What is the life time of a in "auto&& a= f();" where f() returns an object by value?

#include <iostream>
#include <typeinfo>

class A {};

A f() { return A(); }

int main() {
    auto &&a = f();
    std::cout << typeid(f()).name() << std::endl;
    std::cout << typeid(a).name() << std::endl;
    std::cout << typeid(A{}).name() << std::endl;
    return 0;
}

It outputs

1A
1A
1A

Questions are,

  1. what does 1A mean here? (GCC on a linux box)
  2. auto && should be a forwarding reference, and in this case since f() returns an A object by value, a should be deduced to rvalue reference, correct?
  3. If a is indeed rvalue reference, and since a (temporary) rvalue's lifetime could only be extended by a const lvalue ref, a should go out of scope right after this line, is that correct?

Edit: Fixed the most vexing problem in the last cout statement, as many pointed out.

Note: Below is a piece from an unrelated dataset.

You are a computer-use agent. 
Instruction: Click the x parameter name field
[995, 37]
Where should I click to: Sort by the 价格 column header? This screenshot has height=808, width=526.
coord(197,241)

Summary of the great answers, for posterity:

  1. 1A is internal representation of type A, by Guillaume Racicot. And F1AvE indicates a Function style cast in typeid(A()) resulting in a prvalue, by Ted Lyngmo.
  2. turns out typeid() is not the tool to check reference, as it gives the referenced end type. Ted Lyngmo gave the right way to do it, and yes it is an r-value reference.
static_assert(std::is_rvalue_reference_v<decltype(a)>); // like this, ...
static_assert(std::is_same_v<decltype(a), A&&>);        // or like this
  1. Richard Critten gave the link that says "The lifetime of a temporary object may be extended by binding to a const lvalue reference or to an rvalue reference (since C++11)...".
Solution

  • what does 1A mean here? (GCC on a linux box)

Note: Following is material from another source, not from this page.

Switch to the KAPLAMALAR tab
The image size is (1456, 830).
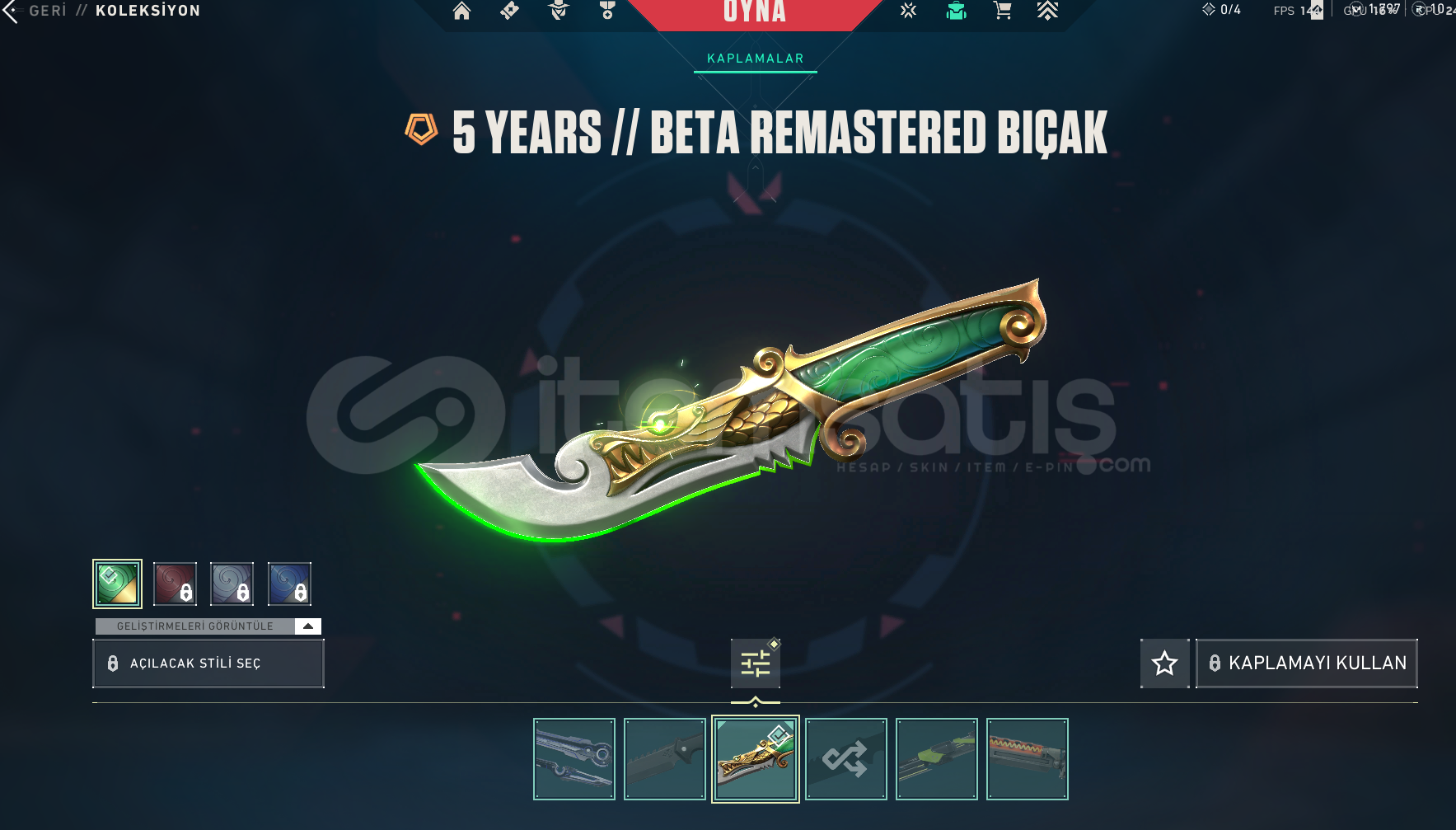(x=756, y=59)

    It means that the length of the name is 1 followed by the letter. There are many rules on how to mangle a type, but it encodes its namespace, template parameter value and other things.

    auto && should be a forwarding reference, and in this case since f() returns an A object by value, a should be deduced to rvalue reference, correct?

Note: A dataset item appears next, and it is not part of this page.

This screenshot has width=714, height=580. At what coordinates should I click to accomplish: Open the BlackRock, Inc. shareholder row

    The typeid operator discards all top level cv and ref qualifiers.

    Also, it see through references and returns the type info for the refered type instead.

    From the typeid operator page:

    If type is a reference type, the result refers to a std::type_info object representing the referenced type.

    But yes, the type deduced is A, so you are declaring A&&. But even if a is an rvalue reference, the expression a is an lvalue.

    If a is indeed rvalue reference, and since a (temporary) rvalue's lifetime could only be extended by a const lvalue ref, a should go out of scope right after this line, is that correct?

    The lifetime end at the end of the scope, per the lifetime extension rules.

    Now for why the typeid is different.

    This is not about rvalue or forwarding references. This is the most vexing parse problem. A() is a function that returns A and has no parameters.

    Use {} for initialization and you'll see the problem disappear:

    #include <iostream>
#include <typeinfo>

class A {};

A f() { return A(); }

int main() {
    auto &&a = f();
    std::cout << typeid(f()).name() << std::endl; // 1A
    std::cout << typeid(a).name() << std::endl;   // 1A
    std::cout << typeid(A{}).name() << std::endl; // 1A
    return 0;
}